** Opening Supplied records block **

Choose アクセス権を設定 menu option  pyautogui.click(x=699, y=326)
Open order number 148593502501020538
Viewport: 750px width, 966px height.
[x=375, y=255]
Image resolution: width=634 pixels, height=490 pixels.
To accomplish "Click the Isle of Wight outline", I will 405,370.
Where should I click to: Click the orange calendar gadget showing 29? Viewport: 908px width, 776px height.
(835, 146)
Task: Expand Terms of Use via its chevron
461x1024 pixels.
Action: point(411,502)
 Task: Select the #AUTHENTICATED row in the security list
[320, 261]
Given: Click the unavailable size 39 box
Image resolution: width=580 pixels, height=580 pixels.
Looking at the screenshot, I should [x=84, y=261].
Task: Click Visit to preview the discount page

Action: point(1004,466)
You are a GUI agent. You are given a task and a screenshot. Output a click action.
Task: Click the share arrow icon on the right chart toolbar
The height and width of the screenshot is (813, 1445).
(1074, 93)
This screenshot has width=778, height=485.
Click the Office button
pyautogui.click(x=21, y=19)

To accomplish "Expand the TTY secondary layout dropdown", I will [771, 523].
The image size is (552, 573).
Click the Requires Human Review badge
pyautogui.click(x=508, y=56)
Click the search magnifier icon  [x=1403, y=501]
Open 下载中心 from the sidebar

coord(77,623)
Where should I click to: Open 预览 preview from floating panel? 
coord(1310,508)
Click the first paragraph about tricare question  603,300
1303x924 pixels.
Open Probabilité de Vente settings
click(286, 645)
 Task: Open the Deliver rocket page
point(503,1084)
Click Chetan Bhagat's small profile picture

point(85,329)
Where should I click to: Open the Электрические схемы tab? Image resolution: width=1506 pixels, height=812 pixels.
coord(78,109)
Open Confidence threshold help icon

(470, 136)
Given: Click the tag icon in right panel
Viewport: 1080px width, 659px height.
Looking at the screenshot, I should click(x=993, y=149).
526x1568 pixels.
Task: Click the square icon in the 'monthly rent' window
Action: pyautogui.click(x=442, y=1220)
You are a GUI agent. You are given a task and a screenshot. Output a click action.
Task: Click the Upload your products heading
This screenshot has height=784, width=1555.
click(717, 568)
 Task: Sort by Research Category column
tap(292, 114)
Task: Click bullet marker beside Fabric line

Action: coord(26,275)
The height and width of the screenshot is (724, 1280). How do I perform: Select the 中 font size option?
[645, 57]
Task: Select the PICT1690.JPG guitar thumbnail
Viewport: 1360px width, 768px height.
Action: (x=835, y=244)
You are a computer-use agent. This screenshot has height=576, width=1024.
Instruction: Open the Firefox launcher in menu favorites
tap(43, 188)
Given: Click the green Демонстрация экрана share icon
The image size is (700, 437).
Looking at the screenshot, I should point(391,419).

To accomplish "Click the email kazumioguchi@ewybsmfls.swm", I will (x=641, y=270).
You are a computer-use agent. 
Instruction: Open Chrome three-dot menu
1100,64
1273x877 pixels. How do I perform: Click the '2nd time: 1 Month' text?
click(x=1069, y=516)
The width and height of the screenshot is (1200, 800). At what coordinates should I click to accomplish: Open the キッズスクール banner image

** Closing Supplied records block **

What you need to do ▸
The answer must be every line from the records above that contains the word "share", copied out.

Result of this exercise ▸
Task: Click the share arrow icon on the right chart toolbar
Given: Click the green Демонстрация экрана share icon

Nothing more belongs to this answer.